## AIM 1
Rewrite the rows below as a numbered list, leaving out blank lines. Include only the part that starts at the line containing "Click the blue" and runs through the last row, with both ends included.

## TEXT EXTRACT
This tense’s prevalence in poetry, and especially in lyric poetry, has desensitized us to its temporal oddness. In the gap between the simple present in the poem and the reader’s present, timelessness becomes noticeable as a poetic effect, along with all of the “essential” or “transcendent” meanings that Dickinson’s critics have sought in verb stems. Placed in this tense, speakers suddenly inhabit an intensified, lyric equivalent of what Frank Kermode termed the aevum, repurposing for narratology a theological term developed by Thomas Aquinas. Aquinas used it to describe the stratum of time in which angels could exist, since they were at once immutable and given to temporally successive actions. Aquinas’s angels provide Kermode with a neat analog for characters in novels, who “are independent of time and succession, but may and usually do seem to operate in time and succession.”[12] They change, but the changes themselves are determined, the same upon every reading. Dickinson’s (and Yeats’s and Keats’s) use of the “lyric tense” simply makes this condition more apparent. It is easy to suspend our disbelief in actions described in the past (the substance of most fiction) or the future tense, since these zones of time are only ever imaginatively present to us. But despite their grammatical designation, actions expressed in the simple present are no less phantasmal, and so an air of timelessness emerges—counterintuitively in regard to grammar, but intuitively in regard to meaning—from their ostensible simplicity.
Such actions simply cannot be simply present to us, therefore they seem to occur (and occur and occur) in a state of suspended animation. They come to signify regularity, typicality, or ceaselessness: “Yeats in his schoolroom does not walk again when we reread the poem; rather, when we return to the poem we find him still walking… Keats still listening in the dark.”[13] We find a domestic speaker in Dickinson going likewise endlessly through the motions:
I tie my Hat – I crease my Shawl –
Life’s little duties do – precisely –
As the very least
Were infinite – to me – (F522, ll. 1–4)
The “infinite” precision with which the speaker makes her vacant rounds is meant not only to fill up their vacancy but also to hide her own. She claims that “existence – some way back / Stopped – struck – my ticking – through” (ll. 11–12), and the only appropriate response to this ambiguous break with her prior and presumably fuller life is to comport herself with “scrupulous exactness” (l. 27), to be aggressively normal. We do this, she claims, shifting to the first person plural, not because it allows us to hide a painful truth from ourselves, but because it spares certain, very discerning others the painful experience of that truth. Their “Telescopic eyes” (l. 22) must be deceived for their benefit. As readers, however, we are privy to the painful state from the start, and largely because of the simple present tense. I tie, I put, I throw, I push: we do not need augmented ears to hear in this litany of simple actions their repetitive, mechanical quality and the accompanying numbness of their agent. An ongoing “quartz Contentment” (F372) has come audibly upon her since the vital “ticking” of her life has ceased.

## AIM 2
In the text on Dickinson's lyric tense, which term did Frank Kermode take from Thomas Aquinas and repurpose for narratology?

## SUPPLIED MATERIAL

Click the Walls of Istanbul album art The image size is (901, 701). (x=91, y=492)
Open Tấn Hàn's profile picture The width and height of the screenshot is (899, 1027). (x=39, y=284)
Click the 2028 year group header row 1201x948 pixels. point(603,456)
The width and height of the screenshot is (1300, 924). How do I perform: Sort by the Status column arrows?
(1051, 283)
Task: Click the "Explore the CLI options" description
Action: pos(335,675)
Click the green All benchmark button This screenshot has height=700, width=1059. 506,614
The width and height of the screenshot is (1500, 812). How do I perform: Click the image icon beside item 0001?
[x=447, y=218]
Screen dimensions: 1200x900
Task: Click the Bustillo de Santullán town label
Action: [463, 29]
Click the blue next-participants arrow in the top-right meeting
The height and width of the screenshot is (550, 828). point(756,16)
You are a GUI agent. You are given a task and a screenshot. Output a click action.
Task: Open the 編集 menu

## SOLUTION 1
1. Click the blue next-participants arrow in the top-right meeting
2. The height and width of the screenshot is (550, 828). point(756,16)
3. You are a GUI agent. You are given a task and a screenshot. Output a click action.
4. Task: Open the 編集 menu

## SOLUTION 2
The aevum.